Taking aim for the first time at his main rival in Jan. 28 elections, Israeli Prime Minister Ariel Sharon criticized Amram Mitzna as inexperienced, and said the Labor Party leader would endanger the country by resuming peace negotiations with the Palestinians at the point where they broke off in January 2001. Mitzna denied the claim, but has said he supports the unconditional resumption of talks. Opinion polls show Sharon's Likud Party with a wide lead over Labor, although it has lessened recently due to a corruption scandal involving the Likud primary in November.
After first threatening to crash a small plane into a high-rise building in Frankfurt, Germany, an alleged hijacker landed safely at the city's airport. The incident prompted the evacuation of several skyscrapers in the European financial hub and the reported scrambling of German military aircraft.
A military court in Amman, Jordan, upheld its conviction and death sentence for Jordanian-American Raed Hijazi, rejecting an appeals court order for a retrial due to insufficient evidence. Hijazi is accused of plotting attacks on American and Israeli targets during New Year's celebrations in 2000. Hijazi's father insists his son is innocent and says he'll appeal the latest decision.

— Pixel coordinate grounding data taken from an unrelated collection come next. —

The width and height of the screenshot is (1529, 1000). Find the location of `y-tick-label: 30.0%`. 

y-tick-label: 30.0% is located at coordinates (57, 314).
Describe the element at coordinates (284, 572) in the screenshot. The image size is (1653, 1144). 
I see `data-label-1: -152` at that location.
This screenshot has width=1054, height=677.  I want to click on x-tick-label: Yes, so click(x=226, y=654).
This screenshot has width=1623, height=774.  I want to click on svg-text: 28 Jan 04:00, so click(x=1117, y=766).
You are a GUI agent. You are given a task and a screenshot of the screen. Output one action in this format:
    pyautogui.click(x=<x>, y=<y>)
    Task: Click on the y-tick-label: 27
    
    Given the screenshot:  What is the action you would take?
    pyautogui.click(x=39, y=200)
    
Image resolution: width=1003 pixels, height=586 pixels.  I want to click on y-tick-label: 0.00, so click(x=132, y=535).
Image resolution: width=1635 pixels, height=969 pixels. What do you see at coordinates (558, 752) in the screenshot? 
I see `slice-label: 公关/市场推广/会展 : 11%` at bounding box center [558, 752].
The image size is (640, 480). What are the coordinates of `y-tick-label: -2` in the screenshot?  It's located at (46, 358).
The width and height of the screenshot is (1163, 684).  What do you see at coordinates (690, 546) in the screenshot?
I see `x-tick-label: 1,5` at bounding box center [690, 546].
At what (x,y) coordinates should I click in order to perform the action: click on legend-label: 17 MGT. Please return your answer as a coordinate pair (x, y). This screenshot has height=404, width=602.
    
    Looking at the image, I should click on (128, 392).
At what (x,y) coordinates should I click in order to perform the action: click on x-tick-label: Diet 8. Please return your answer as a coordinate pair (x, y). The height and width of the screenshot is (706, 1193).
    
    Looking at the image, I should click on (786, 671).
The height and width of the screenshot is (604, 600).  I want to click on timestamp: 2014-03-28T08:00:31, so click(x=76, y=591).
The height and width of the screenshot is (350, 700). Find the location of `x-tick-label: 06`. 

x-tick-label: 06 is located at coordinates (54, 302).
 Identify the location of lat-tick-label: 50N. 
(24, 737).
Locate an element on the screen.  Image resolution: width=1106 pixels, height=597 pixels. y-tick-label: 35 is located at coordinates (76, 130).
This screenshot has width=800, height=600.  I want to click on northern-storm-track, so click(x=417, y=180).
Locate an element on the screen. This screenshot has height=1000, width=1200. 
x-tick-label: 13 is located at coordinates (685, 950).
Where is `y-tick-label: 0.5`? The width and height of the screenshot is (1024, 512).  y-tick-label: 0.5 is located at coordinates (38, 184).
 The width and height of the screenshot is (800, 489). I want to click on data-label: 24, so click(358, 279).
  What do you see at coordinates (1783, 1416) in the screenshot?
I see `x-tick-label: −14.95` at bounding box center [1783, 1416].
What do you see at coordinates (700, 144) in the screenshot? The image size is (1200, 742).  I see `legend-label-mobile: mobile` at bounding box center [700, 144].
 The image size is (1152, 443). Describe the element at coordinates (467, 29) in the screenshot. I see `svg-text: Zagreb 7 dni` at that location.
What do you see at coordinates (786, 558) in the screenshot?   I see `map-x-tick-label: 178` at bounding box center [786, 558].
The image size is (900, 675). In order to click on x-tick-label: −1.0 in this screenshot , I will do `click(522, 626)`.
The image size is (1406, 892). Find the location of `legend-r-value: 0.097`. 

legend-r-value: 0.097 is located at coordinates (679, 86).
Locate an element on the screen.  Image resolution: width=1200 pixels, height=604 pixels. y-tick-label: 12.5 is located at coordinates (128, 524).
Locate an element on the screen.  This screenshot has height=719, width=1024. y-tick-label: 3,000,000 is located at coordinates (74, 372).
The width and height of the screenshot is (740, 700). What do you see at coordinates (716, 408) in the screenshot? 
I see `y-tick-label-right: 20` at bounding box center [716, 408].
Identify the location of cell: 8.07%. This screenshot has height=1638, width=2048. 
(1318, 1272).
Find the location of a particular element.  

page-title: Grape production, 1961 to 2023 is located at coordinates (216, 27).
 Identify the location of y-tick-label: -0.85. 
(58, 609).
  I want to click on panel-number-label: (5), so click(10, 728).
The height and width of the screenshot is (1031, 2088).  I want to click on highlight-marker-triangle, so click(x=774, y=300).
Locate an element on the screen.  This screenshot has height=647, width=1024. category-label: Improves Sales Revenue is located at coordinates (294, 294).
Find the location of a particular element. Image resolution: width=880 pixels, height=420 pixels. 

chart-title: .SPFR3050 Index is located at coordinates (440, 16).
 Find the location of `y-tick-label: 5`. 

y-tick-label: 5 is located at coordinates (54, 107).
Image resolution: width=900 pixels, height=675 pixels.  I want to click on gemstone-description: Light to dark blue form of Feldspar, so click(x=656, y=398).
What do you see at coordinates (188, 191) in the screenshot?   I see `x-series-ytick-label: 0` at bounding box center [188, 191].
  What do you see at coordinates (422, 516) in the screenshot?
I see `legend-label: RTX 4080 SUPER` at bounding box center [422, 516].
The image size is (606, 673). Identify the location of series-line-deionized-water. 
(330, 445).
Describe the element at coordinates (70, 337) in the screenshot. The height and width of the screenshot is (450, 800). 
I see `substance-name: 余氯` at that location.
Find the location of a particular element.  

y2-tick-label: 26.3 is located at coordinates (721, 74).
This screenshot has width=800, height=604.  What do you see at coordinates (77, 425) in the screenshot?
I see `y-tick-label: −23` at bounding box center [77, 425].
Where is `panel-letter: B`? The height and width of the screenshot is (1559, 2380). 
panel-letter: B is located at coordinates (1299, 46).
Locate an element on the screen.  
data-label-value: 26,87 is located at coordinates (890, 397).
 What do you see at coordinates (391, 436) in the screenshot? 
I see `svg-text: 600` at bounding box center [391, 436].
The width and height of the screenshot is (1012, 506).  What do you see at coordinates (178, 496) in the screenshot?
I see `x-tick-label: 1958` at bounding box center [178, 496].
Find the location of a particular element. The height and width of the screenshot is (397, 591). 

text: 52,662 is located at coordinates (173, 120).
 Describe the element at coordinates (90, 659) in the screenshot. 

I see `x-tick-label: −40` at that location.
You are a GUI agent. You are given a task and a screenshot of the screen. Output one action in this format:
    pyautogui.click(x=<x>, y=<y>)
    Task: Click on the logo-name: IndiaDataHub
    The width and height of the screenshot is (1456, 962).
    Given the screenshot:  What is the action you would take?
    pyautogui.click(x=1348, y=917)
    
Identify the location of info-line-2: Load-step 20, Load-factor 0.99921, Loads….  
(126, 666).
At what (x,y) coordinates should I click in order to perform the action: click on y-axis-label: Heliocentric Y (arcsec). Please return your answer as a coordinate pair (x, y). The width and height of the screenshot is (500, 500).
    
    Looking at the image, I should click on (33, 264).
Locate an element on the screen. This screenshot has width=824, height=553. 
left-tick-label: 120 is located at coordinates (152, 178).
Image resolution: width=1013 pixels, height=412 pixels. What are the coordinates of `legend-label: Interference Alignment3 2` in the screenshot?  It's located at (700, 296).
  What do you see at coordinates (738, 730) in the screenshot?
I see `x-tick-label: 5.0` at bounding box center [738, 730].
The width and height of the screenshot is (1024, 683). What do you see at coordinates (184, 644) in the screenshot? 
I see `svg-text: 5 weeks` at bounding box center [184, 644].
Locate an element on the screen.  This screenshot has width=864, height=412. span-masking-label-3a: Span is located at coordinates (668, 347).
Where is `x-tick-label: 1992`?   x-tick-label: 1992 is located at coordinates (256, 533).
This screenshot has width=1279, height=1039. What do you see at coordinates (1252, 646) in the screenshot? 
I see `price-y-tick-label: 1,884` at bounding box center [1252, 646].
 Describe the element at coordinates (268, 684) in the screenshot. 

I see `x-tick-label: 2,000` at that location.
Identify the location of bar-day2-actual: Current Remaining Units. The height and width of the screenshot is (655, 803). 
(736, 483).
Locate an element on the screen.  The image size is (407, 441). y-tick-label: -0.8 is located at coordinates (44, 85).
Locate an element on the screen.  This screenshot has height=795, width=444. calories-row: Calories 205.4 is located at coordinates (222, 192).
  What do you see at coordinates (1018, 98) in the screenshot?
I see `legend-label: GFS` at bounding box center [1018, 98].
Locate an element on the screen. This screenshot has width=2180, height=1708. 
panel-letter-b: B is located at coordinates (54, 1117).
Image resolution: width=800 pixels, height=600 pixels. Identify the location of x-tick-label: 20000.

An attack on a government convoy by Islamist rebels in Algeria killed at least 43 people and injured 19 others, the daily Le Matin reported. The attack, which occurred Saturday near the village of Theniet el Abed, 200 miles south of the capital, Algiers, was the single deadliest rebel assault in six years in the strife-torn north African nation.
At least seven people were reported dead from flooding due to heavy rains in Europe. Rivers overflowed banks in France, Germany, Austria, Belgium, Britain, and Portugal.